The 2017 NCCN CPG for NSCLC includes a 2A recommendation for the use of afatinib/cetuximab for those with sensitizing EGFR mutations who have progressed following EGFR tyrosine kinase inhibitors (TKIs) and chemotherapy. This was based on one phase Ib, open-label, uncontrolled, multicenter study (Janjigian 2014). Confirmatory trials are underway. In 2015, NCCN assigned a category 3 recommendation (i.e., denoting significant disagreement that the intervention is appropriate) for the use of cetuximab in the treatment of advanced NSCLC citing concerns of toxicity with the regimen containing cetuximab, cisplatin and vinorelbine.  This regimen was removed from the treatment algorithms and recommended chemotherapy lists.  The guidelines concluded, “Some clinicians feel that although the FLEX trial results were statistically significant they were not clinically significant.”
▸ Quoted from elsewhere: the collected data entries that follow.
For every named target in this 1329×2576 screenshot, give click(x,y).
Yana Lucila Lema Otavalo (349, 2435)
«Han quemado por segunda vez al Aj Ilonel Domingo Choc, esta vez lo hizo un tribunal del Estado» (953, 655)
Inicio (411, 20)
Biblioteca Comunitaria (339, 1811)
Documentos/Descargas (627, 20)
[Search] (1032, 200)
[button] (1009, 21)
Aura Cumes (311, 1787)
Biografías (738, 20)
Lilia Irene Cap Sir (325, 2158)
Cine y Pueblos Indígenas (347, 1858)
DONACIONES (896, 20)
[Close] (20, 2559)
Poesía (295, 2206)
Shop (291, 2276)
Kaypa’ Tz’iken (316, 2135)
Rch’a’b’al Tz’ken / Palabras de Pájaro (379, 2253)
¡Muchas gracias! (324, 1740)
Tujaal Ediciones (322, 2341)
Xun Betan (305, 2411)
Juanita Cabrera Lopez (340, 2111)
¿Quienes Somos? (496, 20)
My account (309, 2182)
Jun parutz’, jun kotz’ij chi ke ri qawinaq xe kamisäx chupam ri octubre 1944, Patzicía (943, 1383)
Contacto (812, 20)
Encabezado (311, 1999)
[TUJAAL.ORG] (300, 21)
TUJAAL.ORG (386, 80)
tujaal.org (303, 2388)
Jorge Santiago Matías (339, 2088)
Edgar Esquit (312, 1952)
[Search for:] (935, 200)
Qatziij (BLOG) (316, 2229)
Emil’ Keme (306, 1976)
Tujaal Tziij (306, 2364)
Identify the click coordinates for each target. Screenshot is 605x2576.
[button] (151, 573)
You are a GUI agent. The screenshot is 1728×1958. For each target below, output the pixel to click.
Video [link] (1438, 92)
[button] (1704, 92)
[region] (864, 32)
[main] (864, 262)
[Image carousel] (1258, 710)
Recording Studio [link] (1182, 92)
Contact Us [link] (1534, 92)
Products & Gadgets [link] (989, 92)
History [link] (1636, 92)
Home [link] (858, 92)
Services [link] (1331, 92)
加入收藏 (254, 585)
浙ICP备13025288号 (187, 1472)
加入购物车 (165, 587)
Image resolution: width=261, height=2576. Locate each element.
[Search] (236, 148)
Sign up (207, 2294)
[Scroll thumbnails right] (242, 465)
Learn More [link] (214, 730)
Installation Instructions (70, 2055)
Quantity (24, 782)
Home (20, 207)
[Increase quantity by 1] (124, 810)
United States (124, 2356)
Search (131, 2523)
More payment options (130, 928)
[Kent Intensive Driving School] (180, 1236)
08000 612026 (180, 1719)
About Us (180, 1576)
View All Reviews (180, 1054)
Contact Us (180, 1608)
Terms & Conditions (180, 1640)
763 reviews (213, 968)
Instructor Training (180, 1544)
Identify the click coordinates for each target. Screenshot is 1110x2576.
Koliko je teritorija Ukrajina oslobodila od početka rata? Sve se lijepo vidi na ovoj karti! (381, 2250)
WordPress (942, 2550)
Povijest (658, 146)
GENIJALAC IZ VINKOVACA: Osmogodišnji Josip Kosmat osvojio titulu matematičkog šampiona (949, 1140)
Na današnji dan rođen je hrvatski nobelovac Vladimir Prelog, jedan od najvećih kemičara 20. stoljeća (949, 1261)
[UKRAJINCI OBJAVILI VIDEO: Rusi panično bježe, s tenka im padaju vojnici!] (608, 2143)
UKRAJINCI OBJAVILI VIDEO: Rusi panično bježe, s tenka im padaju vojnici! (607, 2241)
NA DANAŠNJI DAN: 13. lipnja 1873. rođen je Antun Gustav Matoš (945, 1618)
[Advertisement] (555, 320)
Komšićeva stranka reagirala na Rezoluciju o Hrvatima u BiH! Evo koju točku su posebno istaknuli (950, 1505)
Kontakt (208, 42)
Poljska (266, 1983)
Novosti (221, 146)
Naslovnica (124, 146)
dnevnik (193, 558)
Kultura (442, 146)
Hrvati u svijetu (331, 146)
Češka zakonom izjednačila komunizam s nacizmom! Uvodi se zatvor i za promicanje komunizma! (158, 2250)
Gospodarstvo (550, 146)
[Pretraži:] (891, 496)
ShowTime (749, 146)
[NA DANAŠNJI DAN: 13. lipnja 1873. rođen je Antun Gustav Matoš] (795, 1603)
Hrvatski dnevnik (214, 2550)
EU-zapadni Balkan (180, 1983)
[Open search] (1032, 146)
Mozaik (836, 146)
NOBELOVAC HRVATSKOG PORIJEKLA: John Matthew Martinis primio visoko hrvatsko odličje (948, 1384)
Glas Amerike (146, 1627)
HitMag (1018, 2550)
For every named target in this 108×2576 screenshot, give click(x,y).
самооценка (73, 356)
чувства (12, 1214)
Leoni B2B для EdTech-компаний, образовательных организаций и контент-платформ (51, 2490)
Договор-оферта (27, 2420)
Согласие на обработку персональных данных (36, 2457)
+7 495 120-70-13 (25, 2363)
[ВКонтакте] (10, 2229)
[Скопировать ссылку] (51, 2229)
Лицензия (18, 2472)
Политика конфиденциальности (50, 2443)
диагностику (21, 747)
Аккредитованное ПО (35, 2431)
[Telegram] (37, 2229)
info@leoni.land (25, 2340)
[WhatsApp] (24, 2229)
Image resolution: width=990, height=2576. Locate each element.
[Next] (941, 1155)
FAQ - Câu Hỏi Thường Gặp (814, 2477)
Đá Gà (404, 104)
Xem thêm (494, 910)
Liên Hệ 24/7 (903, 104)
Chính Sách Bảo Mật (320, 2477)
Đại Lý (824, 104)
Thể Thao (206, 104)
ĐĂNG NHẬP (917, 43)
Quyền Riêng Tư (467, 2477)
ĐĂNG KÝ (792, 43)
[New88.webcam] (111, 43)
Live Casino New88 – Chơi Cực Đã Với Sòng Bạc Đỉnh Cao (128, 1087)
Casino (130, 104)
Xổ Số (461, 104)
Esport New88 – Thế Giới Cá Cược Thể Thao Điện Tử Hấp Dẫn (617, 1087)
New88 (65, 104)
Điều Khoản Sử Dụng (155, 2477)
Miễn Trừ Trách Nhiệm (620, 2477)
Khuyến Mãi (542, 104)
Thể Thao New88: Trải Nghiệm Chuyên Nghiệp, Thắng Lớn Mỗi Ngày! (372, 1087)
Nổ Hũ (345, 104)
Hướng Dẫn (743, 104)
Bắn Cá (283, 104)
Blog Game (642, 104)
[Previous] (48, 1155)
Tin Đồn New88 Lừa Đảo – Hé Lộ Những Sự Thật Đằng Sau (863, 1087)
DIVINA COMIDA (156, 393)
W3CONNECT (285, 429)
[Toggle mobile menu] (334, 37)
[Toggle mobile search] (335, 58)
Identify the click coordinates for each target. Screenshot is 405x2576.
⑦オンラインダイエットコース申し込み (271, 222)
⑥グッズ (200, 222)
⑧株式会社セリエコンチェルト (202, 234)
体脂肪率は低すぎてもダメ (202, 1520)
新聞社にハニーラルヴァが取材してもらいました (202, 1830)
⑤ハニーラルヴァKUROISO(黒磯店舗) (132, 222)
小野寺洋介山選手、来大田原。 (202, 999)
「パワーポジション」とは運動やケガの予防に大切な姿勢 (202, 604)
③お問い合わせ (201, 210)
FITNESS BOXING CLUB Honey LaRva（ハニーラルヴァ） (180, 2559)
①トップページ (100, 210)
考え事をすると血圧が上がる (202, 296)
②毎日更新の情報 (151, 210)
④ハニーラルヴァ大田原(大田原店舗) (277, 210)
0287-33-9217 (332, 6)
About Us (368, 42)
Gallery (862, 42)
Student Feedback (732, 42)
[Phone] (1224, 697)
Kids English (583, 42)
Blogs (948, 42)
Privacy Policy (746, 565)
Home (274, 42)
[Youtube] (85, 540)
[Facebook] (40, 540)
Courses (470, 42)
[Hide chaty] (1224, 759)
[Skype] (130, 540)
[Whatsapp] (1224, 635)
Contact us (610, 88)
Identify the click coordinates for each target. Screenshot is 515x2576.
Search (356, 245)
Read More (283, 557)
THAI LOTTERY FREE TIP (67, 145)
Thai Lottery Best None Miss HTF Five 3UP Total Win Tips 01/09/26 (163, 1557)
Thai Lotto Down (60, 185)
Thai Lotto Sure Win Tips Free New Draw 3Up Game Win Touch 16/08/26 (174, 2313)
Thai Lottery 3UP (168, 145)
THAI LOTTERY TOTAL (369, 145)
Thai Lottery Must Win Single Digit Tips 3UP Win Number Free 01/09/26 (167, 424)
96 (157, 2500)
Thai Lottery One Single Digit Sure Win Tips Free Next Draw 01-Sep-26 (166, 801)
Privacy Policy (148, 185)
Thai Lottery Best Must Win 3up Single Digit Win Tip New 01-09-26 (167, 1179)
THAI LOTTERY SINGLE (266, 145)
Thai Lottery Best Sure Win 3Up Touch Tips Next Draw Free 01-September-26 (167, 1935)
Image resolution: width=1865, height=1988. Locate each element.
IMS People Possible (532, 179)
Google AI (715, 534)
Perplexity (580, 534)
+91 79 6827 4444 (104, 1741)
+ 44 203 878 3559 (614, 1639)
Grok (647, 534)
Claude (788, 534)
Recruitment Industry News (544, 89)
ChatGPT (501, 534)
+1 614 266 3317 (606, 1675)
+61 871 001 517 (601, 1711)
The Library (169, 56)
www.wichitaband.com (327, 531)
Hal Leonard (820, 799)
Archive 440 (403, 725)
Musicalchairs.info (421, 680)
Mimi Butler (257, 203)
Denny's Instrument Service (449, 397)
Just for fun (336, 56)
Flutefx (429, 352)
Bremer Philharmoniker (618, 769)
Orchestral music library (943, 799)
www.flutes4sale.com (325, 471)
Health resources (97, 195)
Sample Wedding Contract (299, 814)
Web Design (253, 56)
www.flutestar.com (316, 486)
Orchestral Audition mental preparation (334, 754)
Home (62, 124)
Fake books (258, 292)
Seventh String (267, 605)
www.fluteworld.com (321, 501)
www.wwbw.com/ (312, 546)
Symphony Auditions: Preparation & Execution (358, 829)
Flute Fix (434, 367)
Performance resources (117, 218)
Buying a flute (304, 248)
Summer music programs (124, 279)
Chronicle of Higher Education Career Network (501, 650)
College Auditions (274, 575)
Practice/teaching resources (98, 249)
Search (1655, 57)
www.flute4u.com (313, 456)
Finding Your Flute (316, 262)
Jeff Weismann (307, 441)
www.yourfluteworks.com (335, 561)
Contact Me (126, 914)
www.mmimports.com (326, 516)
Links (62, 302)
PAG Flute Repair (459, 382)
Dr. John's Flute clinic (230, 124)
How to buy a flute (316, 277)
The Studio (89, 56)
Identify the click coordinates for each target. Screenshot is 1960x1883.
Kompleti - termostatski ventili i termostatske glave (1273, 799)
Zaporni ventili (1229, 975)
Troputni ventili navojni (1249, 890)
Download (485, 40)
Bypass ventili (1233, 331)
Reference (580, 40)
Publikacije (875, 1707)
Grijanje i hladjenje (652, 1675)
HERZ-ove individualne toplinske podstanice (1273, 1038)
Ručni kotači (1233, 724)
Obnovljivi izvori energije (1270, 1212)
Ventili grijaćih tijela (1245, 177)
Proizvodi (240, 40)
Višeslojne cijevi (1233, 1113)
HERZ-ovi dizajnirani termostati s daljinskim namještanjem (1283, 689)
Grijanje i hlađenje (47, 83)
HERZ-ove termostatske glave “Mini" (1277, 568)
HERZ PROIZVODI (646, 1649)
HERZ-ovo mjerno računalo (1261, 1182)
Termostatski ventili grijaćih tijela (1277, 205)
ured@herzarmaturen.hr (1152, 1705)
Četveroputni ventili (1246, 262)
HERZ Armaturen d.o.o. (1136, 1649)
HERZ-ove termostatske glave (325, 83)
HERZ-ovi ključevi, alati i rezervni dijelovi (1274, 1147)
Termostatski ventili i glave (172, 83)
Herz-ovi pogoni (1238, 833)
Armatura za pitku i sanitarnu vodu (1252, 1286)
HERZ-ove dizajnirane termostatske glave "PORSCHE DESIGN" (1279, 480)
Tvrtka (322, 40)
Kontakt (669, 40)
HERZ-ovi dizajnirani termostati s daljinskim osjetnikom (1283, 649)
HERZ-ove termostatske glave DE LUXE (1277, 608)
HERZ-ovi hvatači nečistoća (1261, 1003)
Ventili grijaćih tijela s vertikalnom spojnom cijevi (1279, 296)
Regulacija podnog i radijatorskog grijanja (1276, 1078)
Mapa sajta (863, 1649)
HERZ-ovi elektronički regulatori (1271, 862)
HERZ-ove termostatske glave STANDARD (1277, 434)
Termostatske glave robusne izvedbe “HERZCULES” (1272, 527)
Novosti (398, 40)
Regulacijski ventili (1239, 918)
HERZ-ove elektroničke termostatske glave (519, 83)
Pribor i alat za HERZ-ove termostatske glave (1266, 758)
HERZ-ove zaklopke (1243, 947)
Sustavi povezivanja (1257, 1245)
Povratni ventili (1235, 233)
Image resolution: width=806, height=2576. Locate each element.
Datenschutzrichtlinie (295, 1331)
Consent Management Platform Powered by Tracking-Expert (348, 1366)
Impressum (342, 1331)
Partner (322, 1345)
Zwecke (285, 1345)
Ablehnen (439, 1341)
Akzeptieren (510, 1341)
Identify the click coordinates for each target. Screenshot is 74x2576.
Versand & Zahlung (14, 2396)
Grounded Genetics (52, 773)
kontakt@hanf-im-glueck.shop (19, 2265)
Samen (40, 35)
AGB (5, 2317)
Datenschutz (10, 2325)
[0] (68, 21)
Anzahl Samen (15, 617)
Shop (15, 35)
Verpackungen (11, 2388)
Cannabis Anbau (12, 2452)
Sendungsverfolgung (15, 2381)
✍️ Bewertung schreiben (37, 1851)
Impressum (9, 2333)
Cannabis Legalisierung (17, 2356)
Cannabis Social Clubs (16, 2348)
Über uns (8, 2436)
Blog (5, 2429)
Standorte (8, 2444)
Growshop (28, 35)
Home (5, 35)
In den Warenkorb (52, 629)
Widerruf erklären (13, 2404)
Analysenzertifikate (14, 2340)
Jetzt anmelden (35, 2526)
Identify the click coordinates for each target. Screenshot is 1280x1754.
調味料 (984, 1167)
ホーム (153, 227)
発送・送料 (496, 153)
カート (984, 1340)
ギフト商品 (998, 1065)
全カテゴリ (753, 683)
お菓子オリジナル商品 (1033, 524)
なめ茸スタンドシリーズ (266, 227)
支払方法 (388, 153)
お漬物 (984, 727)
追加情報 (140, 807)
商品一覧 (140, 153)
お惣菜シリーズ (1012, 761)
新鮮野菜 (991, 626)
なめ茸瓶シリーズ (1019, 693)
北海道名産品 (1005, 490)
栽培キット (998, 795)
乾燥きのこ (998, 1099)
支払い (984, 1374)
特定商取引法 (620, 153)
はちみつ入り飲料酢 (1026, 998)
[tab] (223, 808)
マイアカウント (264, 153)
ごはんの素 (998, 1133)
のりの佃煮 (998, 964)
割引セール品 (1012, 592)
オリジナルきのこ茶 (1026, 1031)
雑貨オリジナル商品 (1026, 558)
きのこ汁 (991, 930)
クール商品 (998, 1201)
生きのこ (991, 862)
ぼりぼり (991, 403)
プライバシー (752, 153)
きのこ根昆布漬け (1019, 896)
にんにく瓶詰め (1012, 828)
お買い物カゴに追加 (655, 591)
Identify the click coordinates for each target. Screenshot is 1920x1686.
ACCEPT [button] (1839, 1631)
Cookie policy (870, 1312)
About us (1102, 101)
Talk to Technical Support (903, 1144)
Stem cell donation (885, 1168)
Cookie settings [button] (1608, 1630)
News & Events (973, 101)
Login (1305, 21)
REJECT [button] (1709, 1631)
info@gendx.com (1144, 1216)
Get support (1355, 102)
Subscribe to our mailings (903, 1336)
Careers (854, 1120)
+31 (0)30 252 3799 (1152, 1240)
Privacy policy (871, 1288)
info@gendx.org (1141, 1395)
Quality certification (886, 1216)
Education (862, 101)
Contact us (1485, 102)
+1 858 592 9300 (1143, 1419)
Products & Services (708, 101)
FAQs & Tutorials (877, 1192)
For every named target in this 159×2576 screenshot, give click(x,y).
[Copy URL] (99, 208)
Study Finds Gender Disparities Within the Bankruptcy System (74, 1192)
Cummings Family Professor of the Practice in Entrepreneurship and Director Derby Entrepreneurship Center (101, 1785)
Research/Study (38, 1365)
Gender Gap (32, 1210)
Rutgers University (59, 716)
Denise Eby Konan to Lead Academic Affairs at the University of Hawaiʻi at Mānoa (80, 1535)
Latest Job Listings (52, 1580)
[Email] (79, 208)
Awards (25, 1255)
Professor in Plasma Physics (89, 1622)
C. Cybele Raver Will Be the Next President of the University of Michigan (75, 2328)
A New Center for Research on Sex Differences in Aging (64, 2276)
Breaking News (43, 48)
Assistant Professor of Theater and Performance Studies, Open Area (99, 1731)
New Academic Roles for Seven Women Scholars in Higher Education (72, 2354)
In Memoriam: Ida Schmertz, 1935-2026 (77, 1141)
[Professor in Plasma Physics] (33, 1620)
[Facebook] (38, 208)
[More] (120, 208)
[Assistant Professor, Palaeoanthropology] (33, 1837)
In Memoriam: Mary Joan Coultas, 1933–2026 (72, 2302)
In 2013, the American College of Chest Physicians (ACCP) published guidelines regarding the treatment of Stage IV NSCLC (Socinski, 2013) which assigned a 2B recommendation to cetuximab regimens and suggested that the drug should not be used outside of a clinical trial.  The document summarizes the data as follows:

In summary, the data are conflicting with regard to the impact of adding cetuximab to platinum-based chemotherapy in the first-line setting of advanced NSCLC.  There appears to be an improvement in response rates as a result of adding cetuximab, but no effect on PFS and no consistent effect on overall survival.  In the trials in which there has been a survival benefit, the magnitude of the benefit is very modest and not felt to be clinically robust, particularly relative to the toxicity….     

Pancreatic Cancer
Casino and colleagues (2008) reported results from a phase II trial that randomized 84 individuals with advanced pancreatic carcinoma to receive either chemotherapy with gemcitabine and cisplatin with and without cetuximab.  At a median follow-up of 11.8 months, there was no significant difference for the primary endpoint of objective response.  The investigators concluded that the addition of cetuximab did not have a significantly positive effect and therefore, “should not be further assessed in phase III trials.” 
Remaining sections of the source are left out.